Exercise materials:
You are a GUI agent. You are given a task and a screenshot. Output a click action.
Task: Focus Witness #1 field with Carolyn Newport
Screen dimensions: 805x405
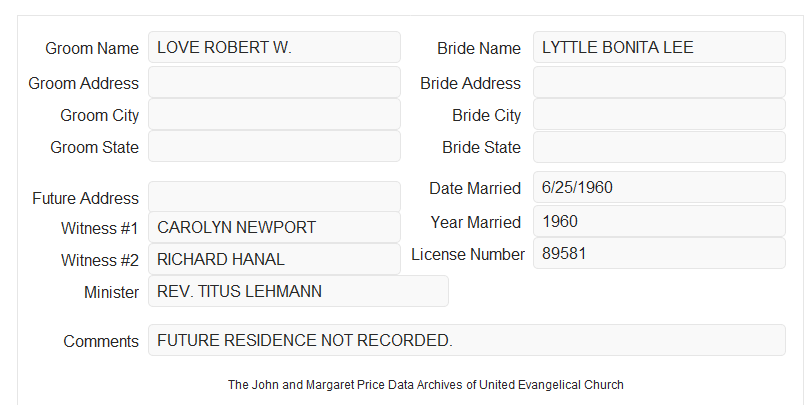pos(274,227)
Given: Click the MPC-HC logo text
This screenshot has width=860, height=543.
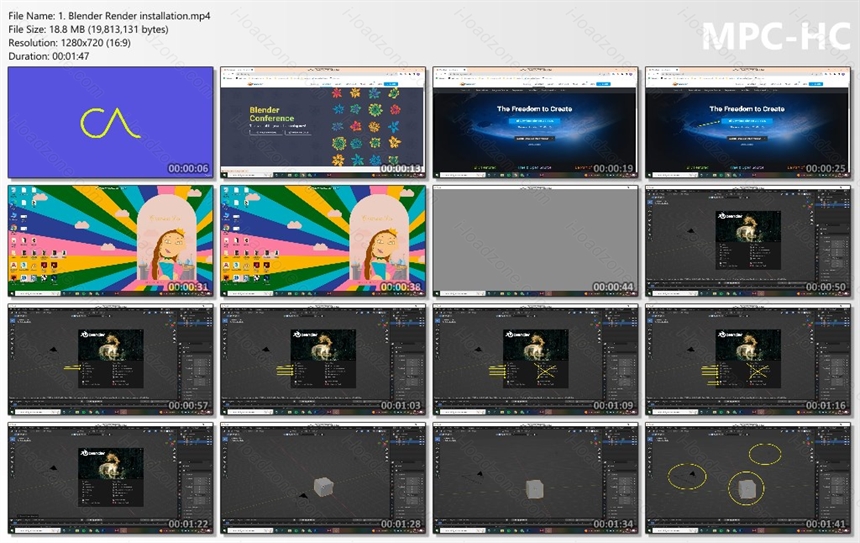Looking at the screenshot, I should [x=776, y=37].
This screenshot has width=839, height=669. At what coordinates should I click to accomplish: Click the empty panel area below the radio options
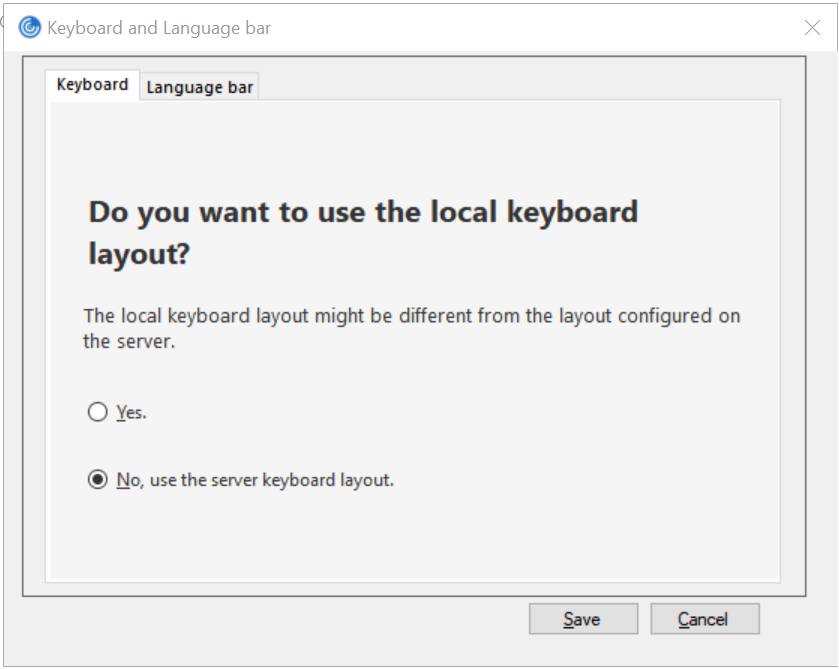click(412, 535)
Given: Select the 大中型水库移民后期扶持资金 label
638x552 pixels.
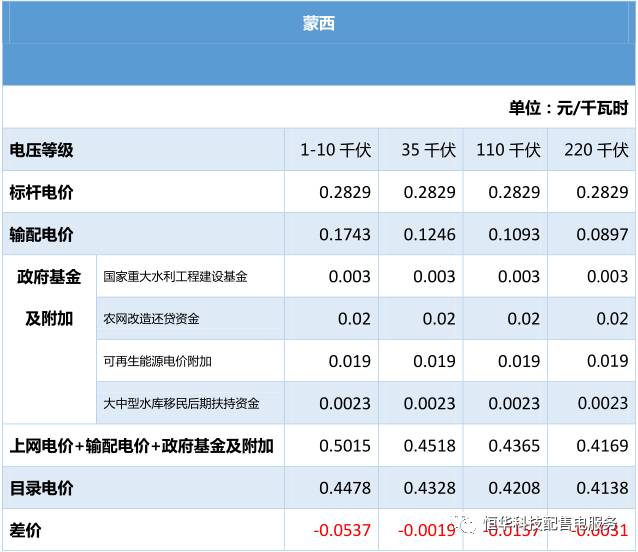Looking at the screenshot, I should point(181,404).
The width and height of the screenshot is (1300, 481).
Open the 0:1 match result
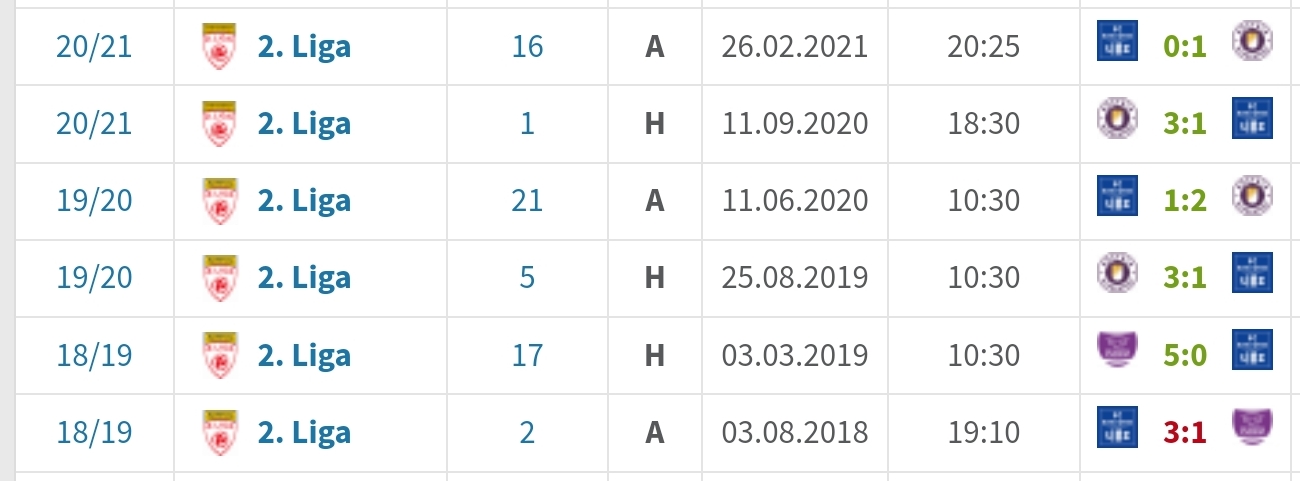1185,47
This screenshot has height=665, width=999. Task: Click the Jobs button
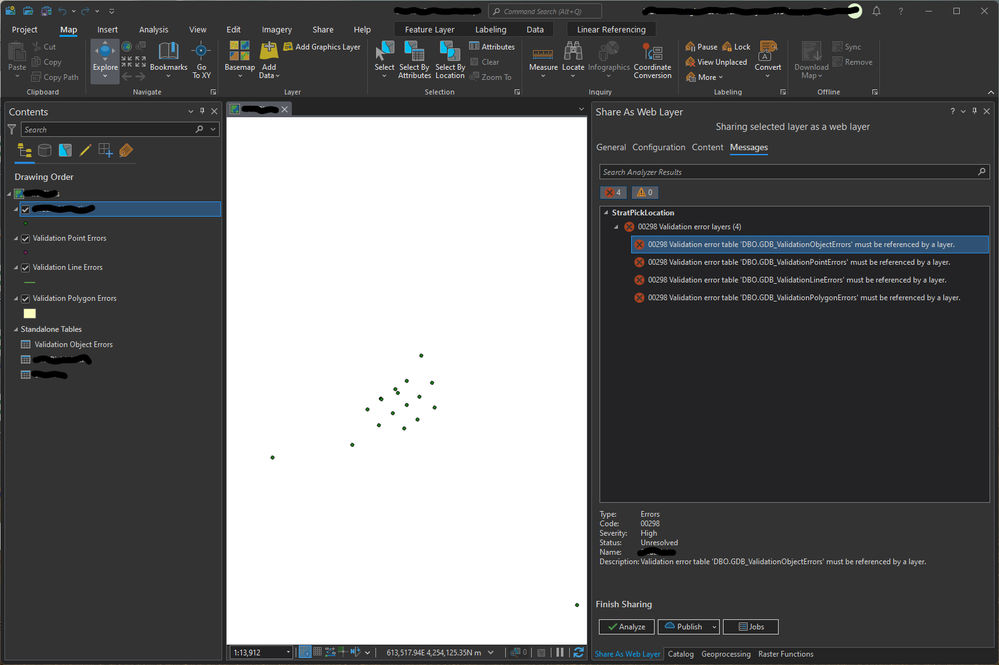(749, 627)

* * *

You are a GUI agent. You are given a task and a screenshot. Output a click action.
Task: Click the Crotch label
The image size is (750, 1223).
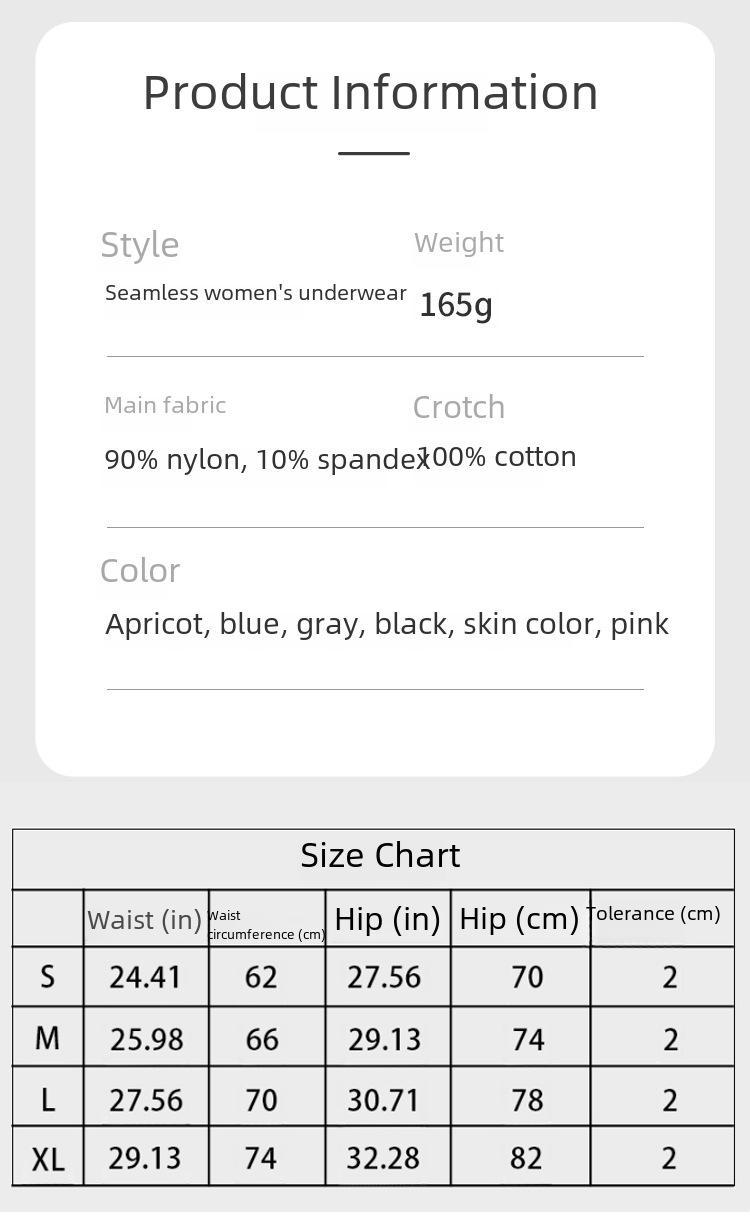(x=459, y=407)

==

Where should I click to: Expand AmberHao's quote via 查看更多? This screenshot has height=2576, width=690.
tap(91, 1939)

Problem requirements: Please copy out each line in the entries that mentions the string "label".

Written answer:
Given: Select the 大中型水库移民后期扶持资金 label
Task: Click the Crotch label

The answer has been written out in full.